J'ai passé deux heures dans le lobby de l'hôtel sur ma machine, à transférer les photos du Sony et à poster les billets précédents. Et à surveiller d'un oeil le manège d'une jeune mère chatte encombrée de ses deux chatons sur une corniche de tuile. Le moment pathétique ça a été lorsqu'elle a rattrapé l'un des deux au moment où il glissait et après elle ne savait plus comment faire à le trimballer sur cette étroite corniche suspendu à sa machoire par la peau du cou tandis que l'autre passait et repassait où il pouvait. J'ai failli sortir pour l'aider et puis me suis rendu compte de la futilité de la chose. Un peu plus tard les miaulements ont recommencé de plus belle: l'un des deux chatons est effectivement tombé. Il n'a pas dû se faire grand mal mais ça miaulait à fendre l'âme des deux côtés, la mère en haut, le petit en bas, jusqu'à ce qu'un gros, du restaurant d'en-bas de la ruelle, monte sur une chaise et tende le chaton à sa mère qui l'a rattrapé par la peau du cou, non sans mal et non sans que le barbu ait à s'étendre sur la pointe des pieds pour monter assez haut le rescapé.
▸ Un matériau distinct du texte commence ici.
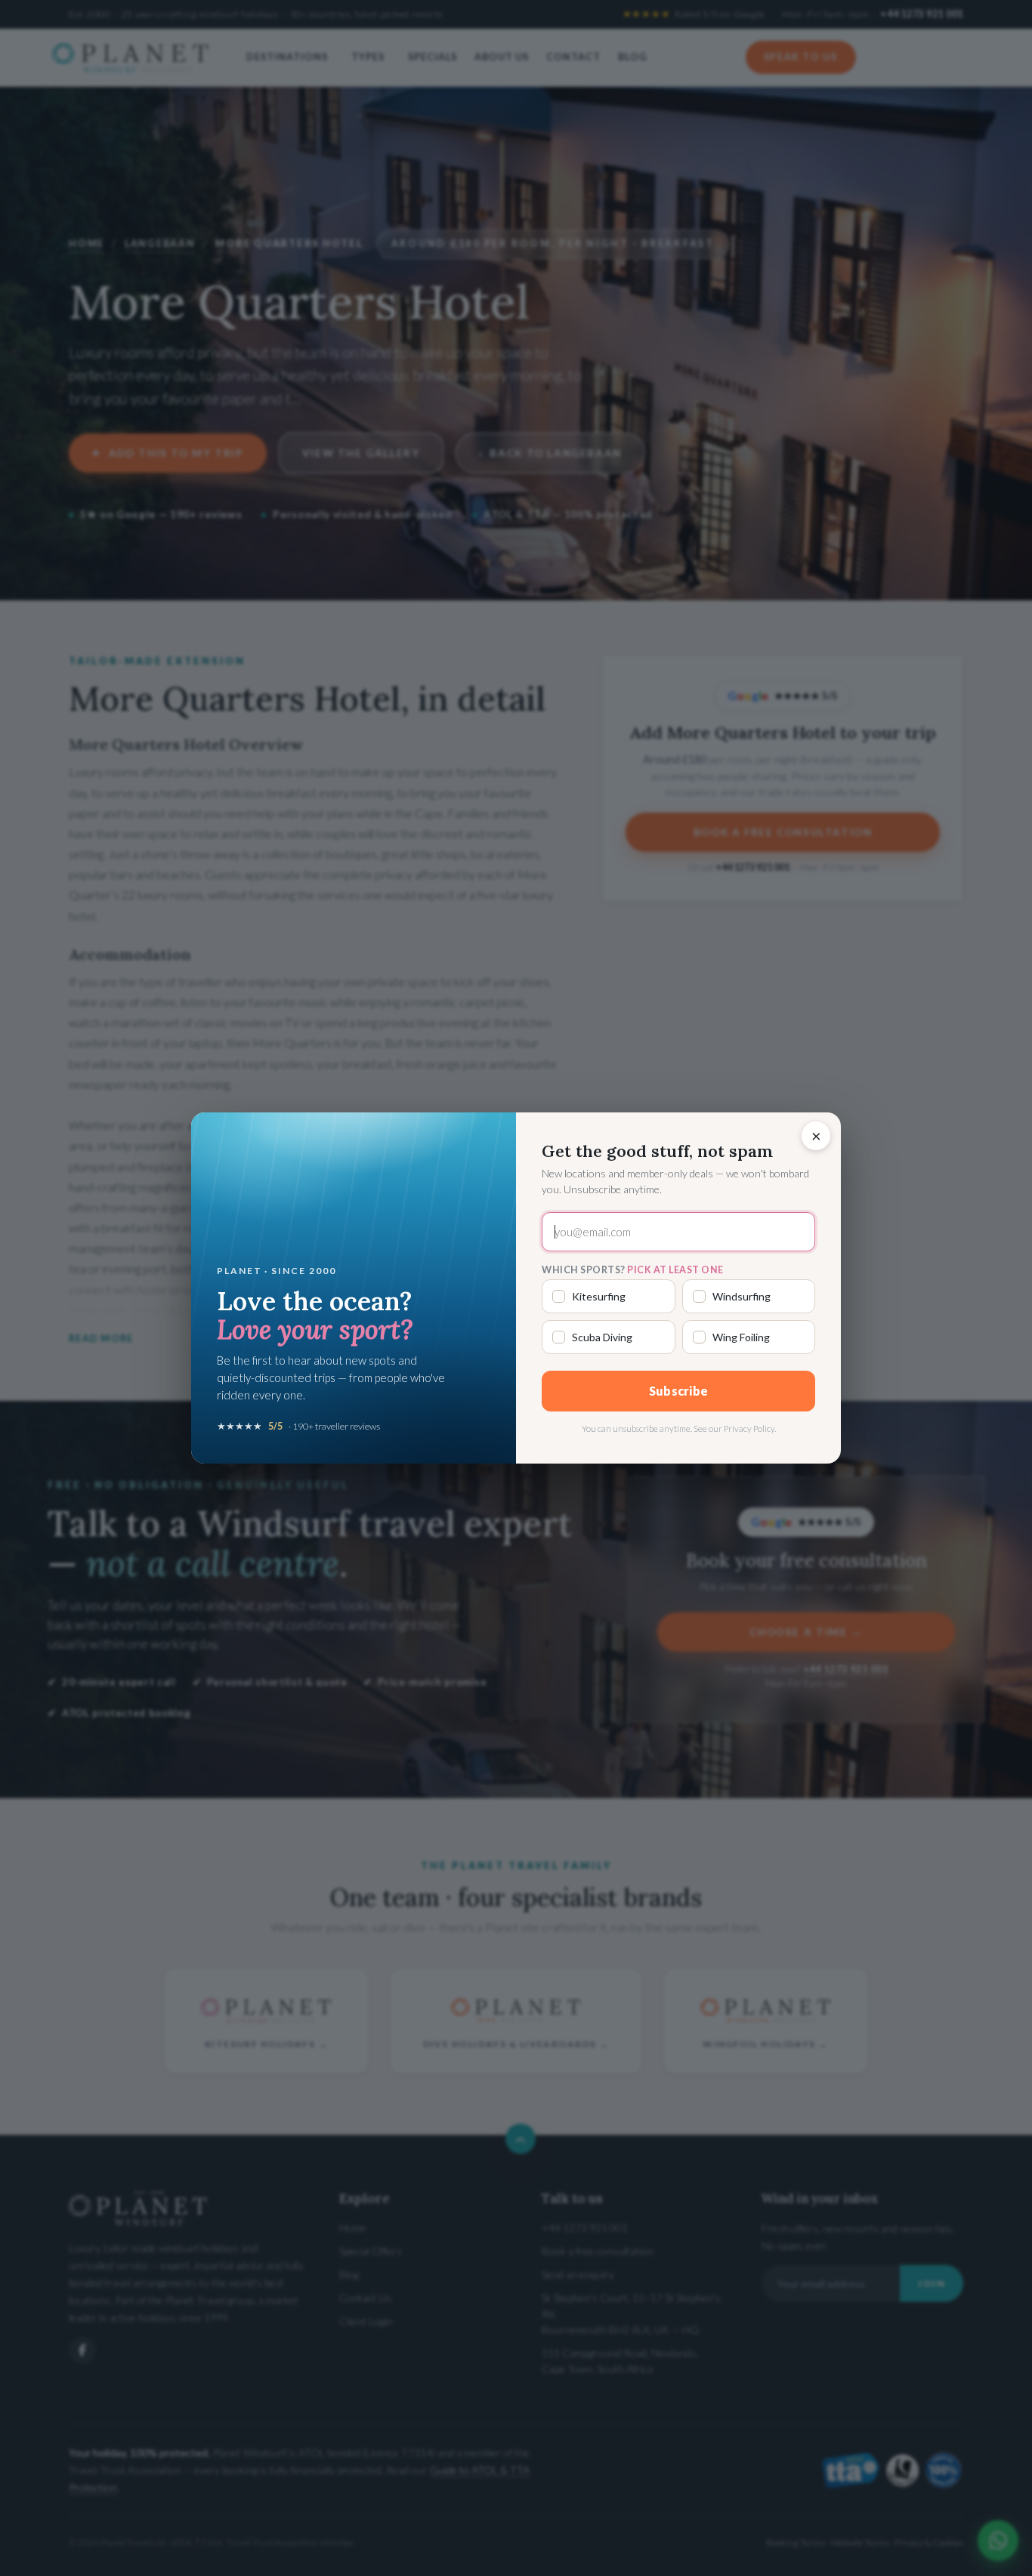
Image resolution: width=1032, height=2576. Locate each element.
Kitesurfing (599, 1296)
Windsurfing (741, 1296)
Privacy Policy (749, 1428)
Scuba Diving (602, 1337)
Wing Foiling (741, 1337)
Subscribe (679, 1391)
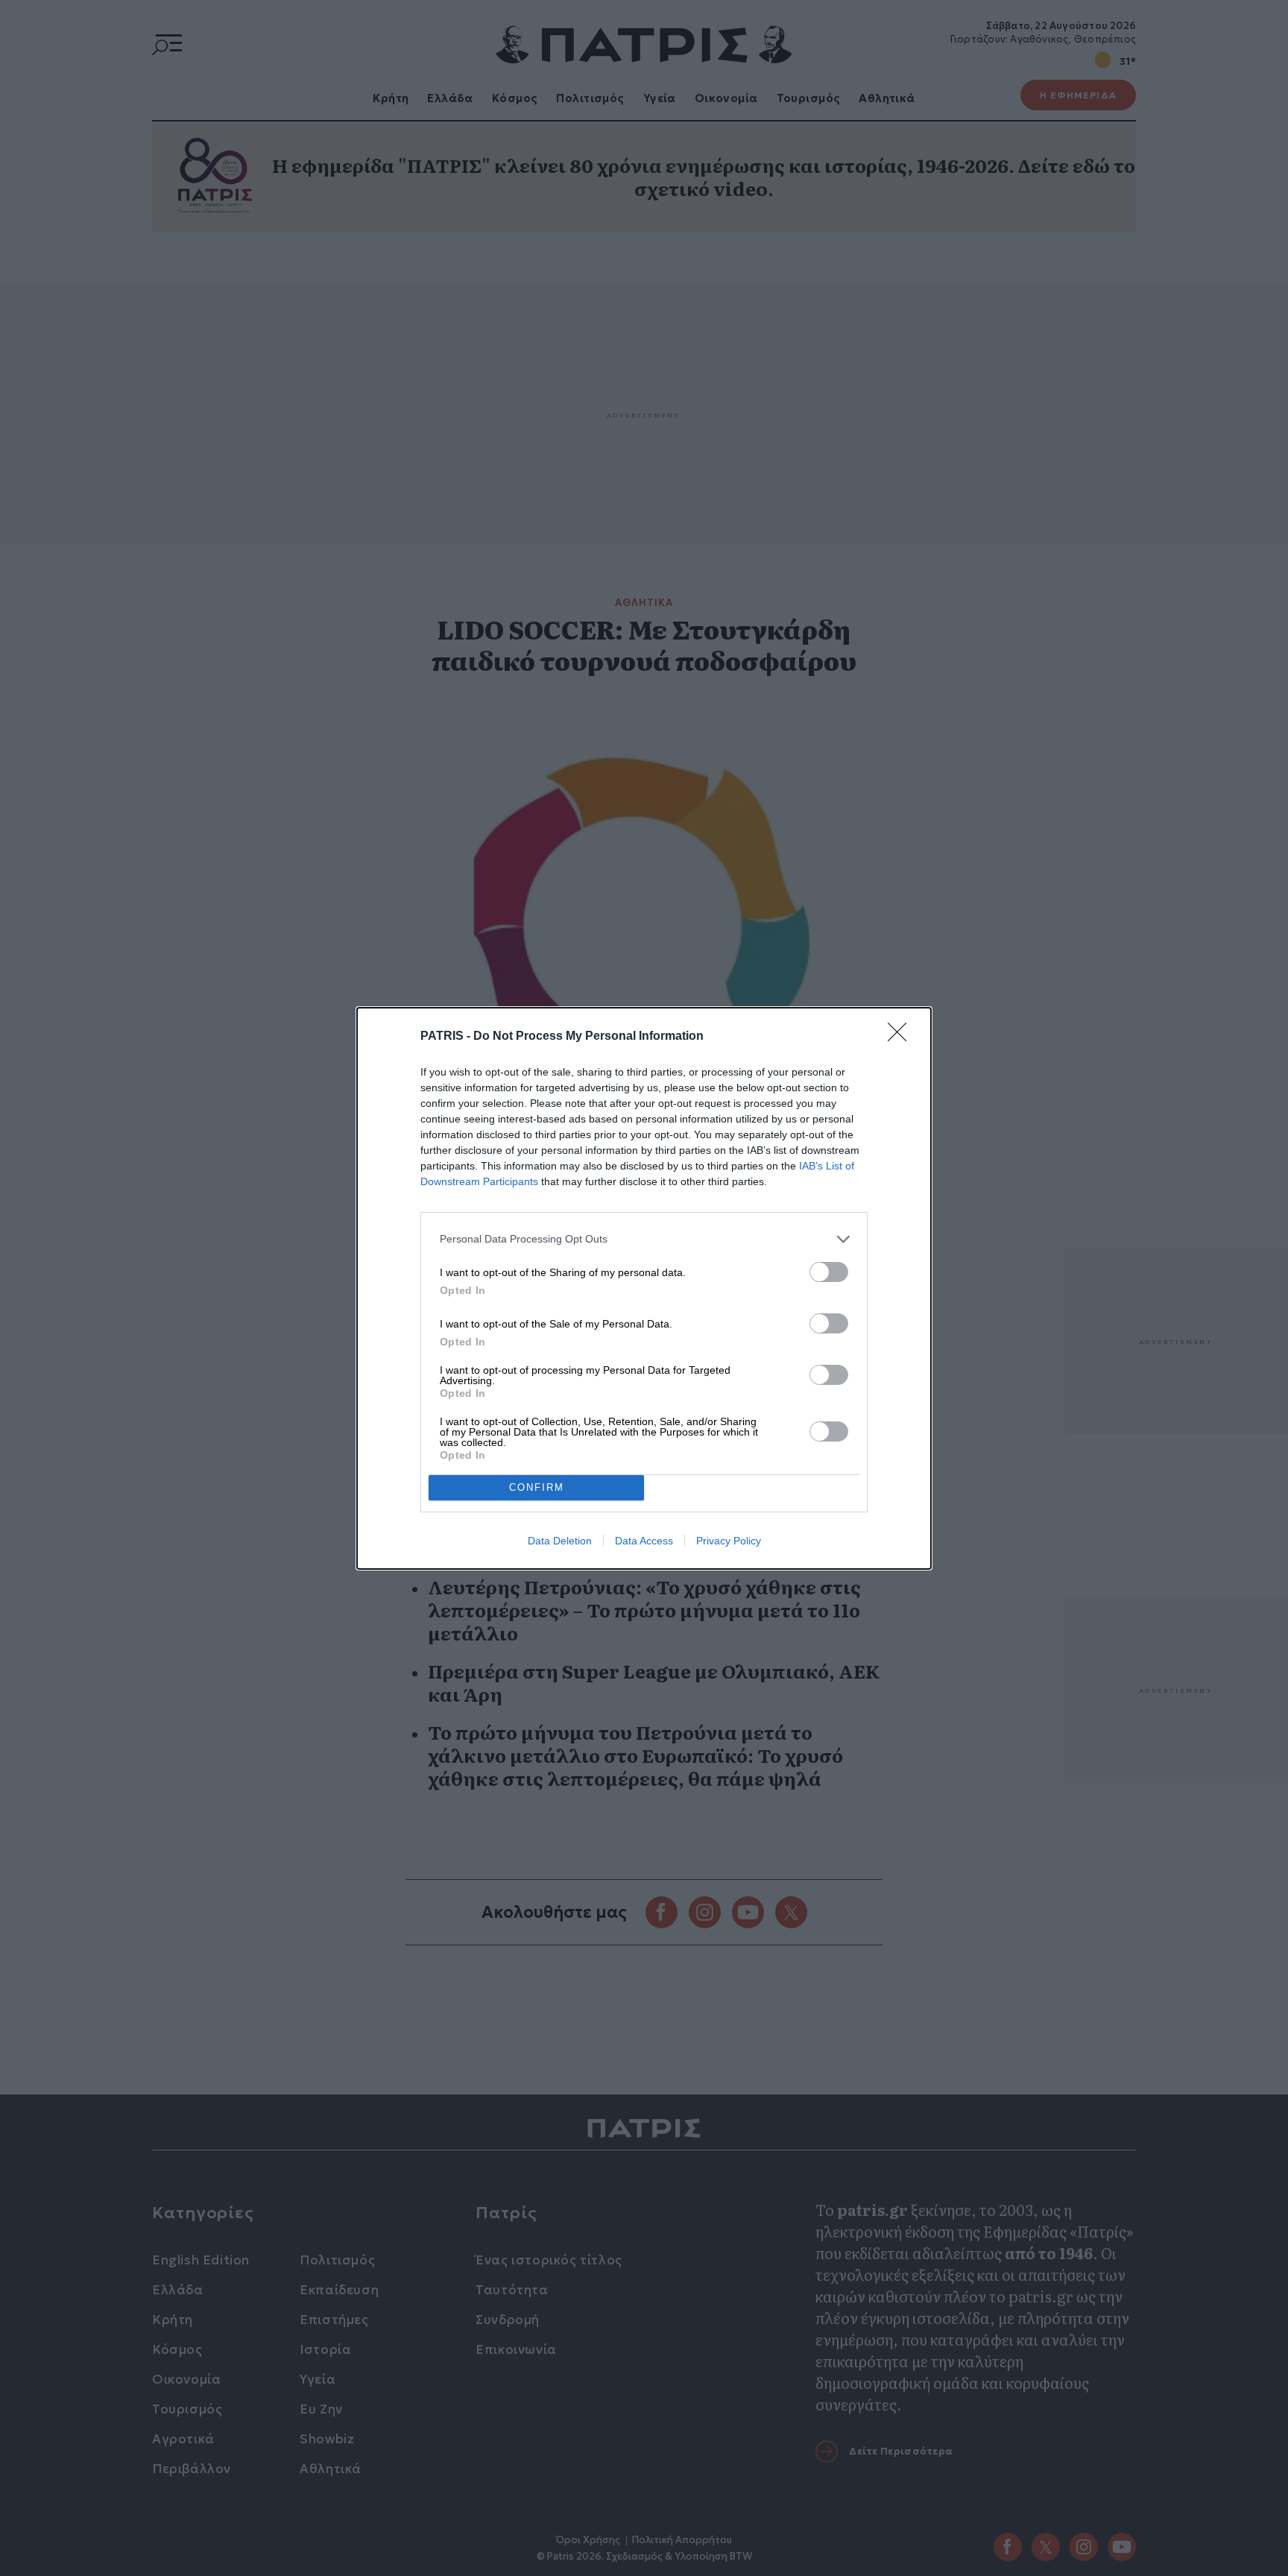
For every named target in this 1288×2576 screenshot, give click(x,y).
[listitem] (644, 1239)
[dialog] (644, 1288)
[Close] (902, 1037)
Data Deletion (560, 1541)
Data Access (644, 1541)
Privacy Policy (728, 1541)
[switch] (828, 1272)
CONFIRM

Dans le taxi (17:30): Il y a des murs qui semblent retournés à la colline, qui font des falaises percées de fenêtres ou de balcons qui n'ont plus rien d'humain.

Aéroport: il y a un guichet "bagajsiz" sans bagage - mais devant moi il y a une femme qui veut absolument faire enregistrer une valise énorme, sans doute en excès de poids, qui donne des numéros de téléphone, etc., puis, l'employée arrive à la renvoyer sur un guichet ou bureau ailleurs, c'est un Allemand qui fait enregistrer un bagage (normal). Lorsque vient mon tour, l'employée me demande si j'ai un bagage et je lui demande si ce n'est pas une guichet "sans bagage" et elle me répond avec un haussement d'épaule désolé-résigné et un geste vers le tapis où finit de glisser le bagage de l'Allemand. Je lui dis qu'elle n'aurait pas dû l'enregistrer.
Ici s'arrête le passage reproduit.